Let's return to the "last mile".

If you looked at a map of the network which serves your home or business, you would notice the wire goes from your house, out through a bunch of routers, switches and signal boosters until it finally reaches a distribution point owned by your provider (or wherein they lease space).  These locations are often large, having previously housed massive switching systems for the telephone network, and they are secure, built like cold war bomb shelters.  What if these locations were loaded with high density compute and storage available much like a public cloud to augment the resources within the corporate data center?  If a business can operate while leveraging public cloud resources, what we lovingly refer to as a Hybrid Cloud model, then wouldn't it make sense to push the resources as far out toward the edge as possible?

I'm hoping you are increasingly buying into this idea, or at least skeptical enough to wait for it to implode, and want to know how this is broadly applicable.  I do not see this as a panacea, any more than I do serverless computing, cloud, big data, mobility or any other technology.  However I do see it at a minimum as moving the conversation forward on how to deal with a world where our endpoints are no longer fixed, and at a maximum another arrow in the quiver.  Consider how much data is being collected today; from the GPS location in your phone to the RFID tag on your razor blades, we are living in the Data Age.  Every single device powered by electricity is a likely candidate to be internet enabled, what we call the Internet of Things.  Each of these devices will communicate something, creating new data every day and adding to the pile of data that already exists.  To deal with the onslaught, companies need to filter what's coming in, remove the noise, and then execute their normalization routines (standardizing date formats, to get the data ready for use.  Since compared to the cost of moving data, everything else is free, there is an economic incentive to move data as short a distance as possible.  Handling the grunt work of analytics locally could have a dramatic impact on overall system speed.  And over time, having local compute resources will enable software architects to push analytics closer and closer to "the edge".

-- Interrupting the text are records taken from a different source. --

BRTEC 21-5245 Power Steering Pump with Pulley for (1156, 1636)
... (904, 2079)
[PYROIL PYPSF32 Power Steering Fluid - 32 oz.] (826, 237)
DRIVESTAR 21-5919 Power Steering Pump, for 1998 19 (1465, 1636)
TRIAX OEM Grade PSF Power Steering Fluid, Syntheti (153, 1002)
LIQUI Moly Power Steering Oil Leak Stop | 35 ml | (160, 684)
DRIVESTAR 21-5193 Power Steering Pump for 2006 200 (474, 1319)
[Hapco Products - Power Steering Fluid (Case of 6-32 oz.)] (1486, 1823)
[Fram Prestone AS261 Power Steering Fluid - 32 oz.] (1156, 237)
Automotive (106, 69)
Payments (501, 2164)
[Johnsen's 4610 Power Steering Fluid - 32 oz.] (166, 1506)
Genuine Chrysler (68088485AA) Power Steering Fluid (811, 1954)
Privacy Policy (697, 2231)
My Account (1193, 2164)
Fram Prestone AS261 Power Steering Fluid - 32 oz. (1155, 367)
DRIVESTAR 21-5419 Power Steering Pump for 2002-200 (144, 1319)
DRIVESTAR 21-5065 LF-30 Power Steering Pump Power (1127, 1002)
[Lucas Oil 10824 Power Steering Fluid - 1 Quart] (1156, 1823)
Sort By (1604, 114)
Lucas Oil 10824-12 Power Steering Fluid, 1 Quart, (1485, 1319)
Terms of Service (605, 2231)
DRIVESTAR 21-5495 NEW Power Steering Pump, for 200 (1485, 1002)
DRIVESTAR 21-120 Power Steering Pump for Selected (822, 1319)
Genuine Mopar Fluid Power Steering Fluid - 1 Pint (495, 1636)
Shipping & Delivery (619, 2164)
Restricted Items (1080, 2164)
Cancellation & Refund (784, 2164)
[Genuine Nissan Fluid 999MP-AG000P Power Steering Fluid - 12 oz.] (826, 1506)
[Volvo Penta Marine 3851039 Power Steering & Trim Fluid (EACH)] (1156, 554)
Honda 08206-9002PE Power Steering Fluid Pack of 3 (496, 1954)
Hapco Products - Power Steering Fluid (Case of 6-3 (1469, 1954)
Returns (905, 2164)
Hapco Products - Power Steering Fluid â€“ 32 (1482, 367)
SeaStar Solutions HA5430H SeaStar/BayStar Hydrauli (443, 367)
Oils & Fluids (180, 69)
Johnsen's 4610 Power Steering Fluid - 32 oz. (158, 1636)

Today I am unaware of anyone working on this issue, despite pushing for it and finding a few leading edge Fortune 500 executives already facing this challenge.  The truth is we live locally, we're served locally, why not compute locally?  I see this as a gift of future revenue, sitting on the doorsteps of the telco's and cable providers waiting for them to create the product.  However I don't believe they realize what they have.  There is no last mile provider who has made a splash in cloud or big data. They own the last mile; they're the ones who own the gateway that links the world to their customers. Moving the public cloud from super-regional data centers to the local central office where the last mile connects could make the telcos instantly relevant in cloud and give them a nearly insurmountable competitive advantage over today's public cloud leaders like Amazon and Microsoft (perhaps this is part of the reason Google created Google Fiber).  Imagine a legacy infrastructure being resurrected to meet an emerging need.  But then, as I said at the beginning, "Look back to where you have been, for a clue to where you are going"

P.S.  I was so excited to see the headline "IBM, Juniper Networks work to build networks capable of real-time, predictive analysis", until I realized it was the opposite of integrating data analytics into the network.  Oh well, my quest lives on.